Prove $\sum_{b=0}^{n-1}b\binom{n+1-b}{2} = \binom{n+2}{4}$ 
An equilateral triangle of side $n$ is divided into $n^2$ equilateral
triangles of side $1$ such that each side of the congruent triangles
is parallel to the original triangle. Find the number of
parallelograms that can be formed by the segments.

The answer to this problem is $3 \binom{n+2}{4}$. I have a different solution than the intended one and arrived at the following sum:
$$3\sum_{b=0}^{n-1}b\binom{n+1-b}{2}$$
Wolfram Alpha verifies that it is equal to $3\binom{n+2}{4}$, however I can't prove it. I tried pairing the terms, applying some identities, but failed.
 A: I'll show bijectively that $$\sum_{b = 0}^{n-1} b \cdot \binom{n-1-b}{2} = \binom{n}{4}\,.$$
The right-hand side is clearly the number of ways to choose a subset of $4$ elements from $[n] = \{1,2,\ldots, n\}$.  We can choose this by

*

*Choosing the second largest element and calling it $n - b$

*Choosing the largest element, for which we have $b$ choices.

*Choosing the two smallest elements from the set $[n-b-1]$ for which we have $\binom{n-1-b}{2}$ choices.
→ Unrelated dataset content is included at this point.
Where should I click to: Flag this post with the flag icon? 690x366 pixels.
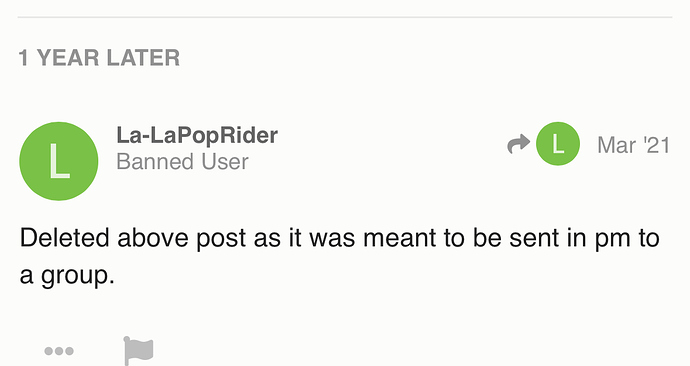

This gives the formula for the left-hand side.
A: Marcus M has given a very nice combinatorial proof, which in general I prefer. Here’s a computational proof, in case you’re more comfortable with that approach.
$$\begin{align*}
\sum_{b=0}^{n-1}b\binom{n-1-b}2&\overset{(0)}=\sum_{k=0}^{n-1}(n-1-k)\binom{k}2\\
&=n\sum_{k=0}^{n-1}\binom{k}2-\sum_{k=0}^{n-1}(k+1)\binom{k}2\\
&\overset{(1)}=n\binom{n}3-3\sum_{k=0}^{n-1}\binom{k+1}3\\
&=n\binom{n}3-3\sum_{k=1}^n\binom{k}3\\
&\overset{(1)}=n\binom{n}3-3\binom{n+1}4\\
&=\frac{n^2(n-1)(n-2)}6-\frac{(n+1)n(n-1)(n-2)}8\\
&=\frac{n(n-1)(n-2)}2\left(\frac{n}3-\frac{n+1}4\right)\\
&=\frac{n(n-1)(n-2)}2\cdot\frac{n-3}{12}\\
&=\frac{n(n-1)(n-2)(n-3)}{24}\\
&=\binom{n}4\;.
\end{align*}$$
At $(0)$ I substituted $k=n-1-b$, and at $(1)$ I used the hockey stick identity.